• **Set problem**
Write out everything from the line containing "Task: Expand the Add contact chevron" down to the end of the items, including both ends, and leave the pictures out.

════════════════

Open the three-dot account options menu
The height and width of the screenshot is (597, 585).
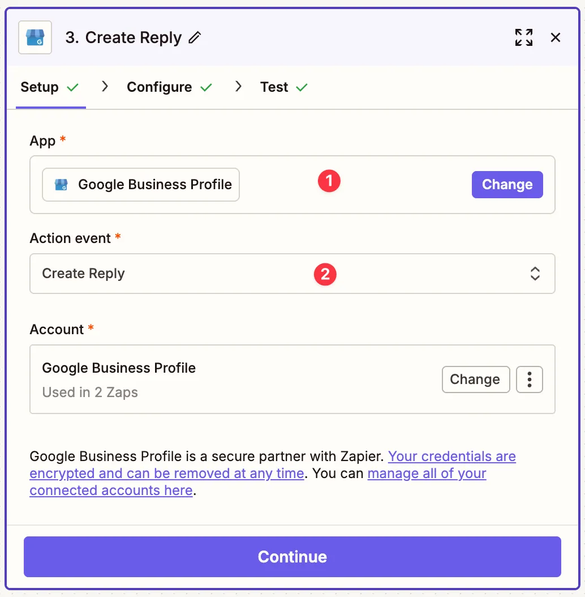pyautogui.click(x=529, y=379)
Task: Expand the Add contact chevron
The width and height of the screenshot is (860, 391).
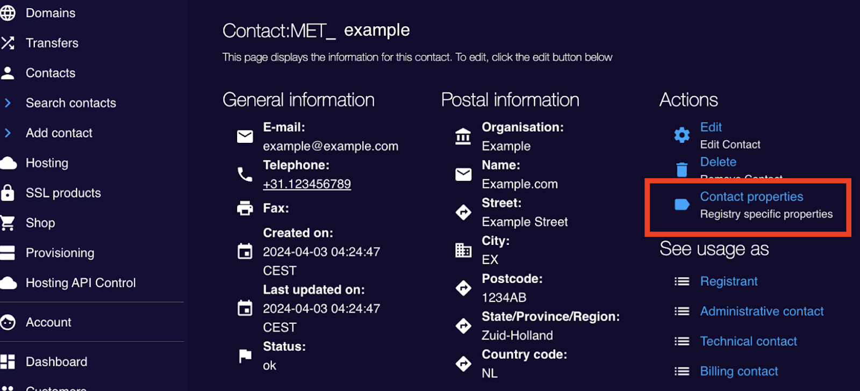Action: (8, 133)
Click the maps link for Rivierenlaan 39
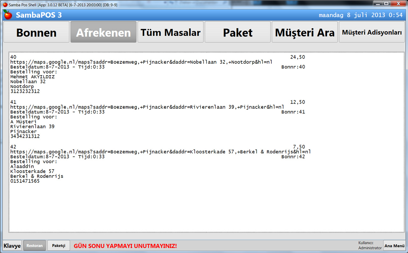The image size is (408, 253). pyautogui.click(x=147, y=107)
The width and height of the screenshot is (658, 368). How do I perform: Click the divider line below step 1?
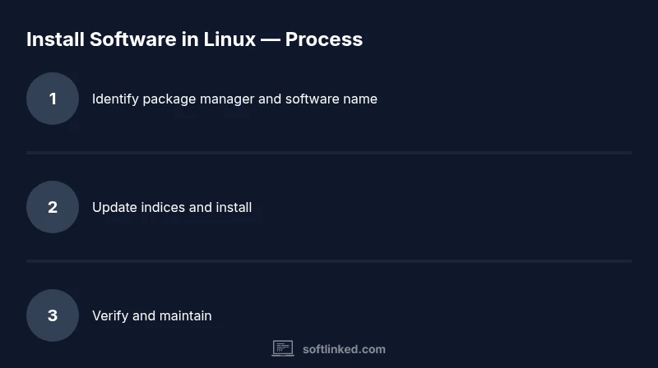[329, 153]
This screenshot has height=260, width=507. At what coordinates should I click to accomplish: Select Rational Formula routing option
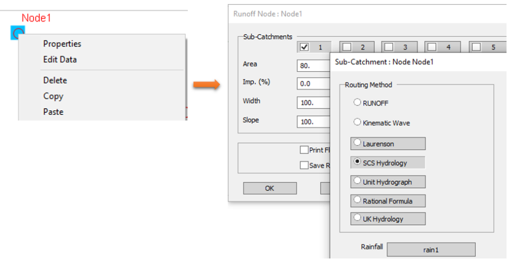coord(358,200)
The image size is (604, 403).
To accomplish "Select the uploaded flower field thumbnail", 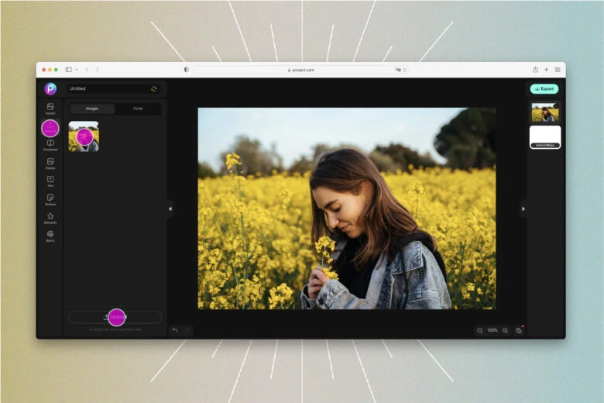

════════════════

• **Correct result**
Task: Expand the Add contact chevron
The width and height of the screenshot is (860, 391).
Action: (8, 133)
Click the maps link for Rivierenlaan 39
The image size is (408, 253). pyautogui.click(x=147, y=107)
The width and height of the screenshot is (658, 368). How do I perform: Click the divider line below step 1?
[329, 153]
This screenshot has height=260, width=507. At what coordinates should I click to accomplish: Select Rational Formula routing option
coord(358,200)
The image size is (604, 403).
To accomplish "Select the uploaded flower field thumbnail", 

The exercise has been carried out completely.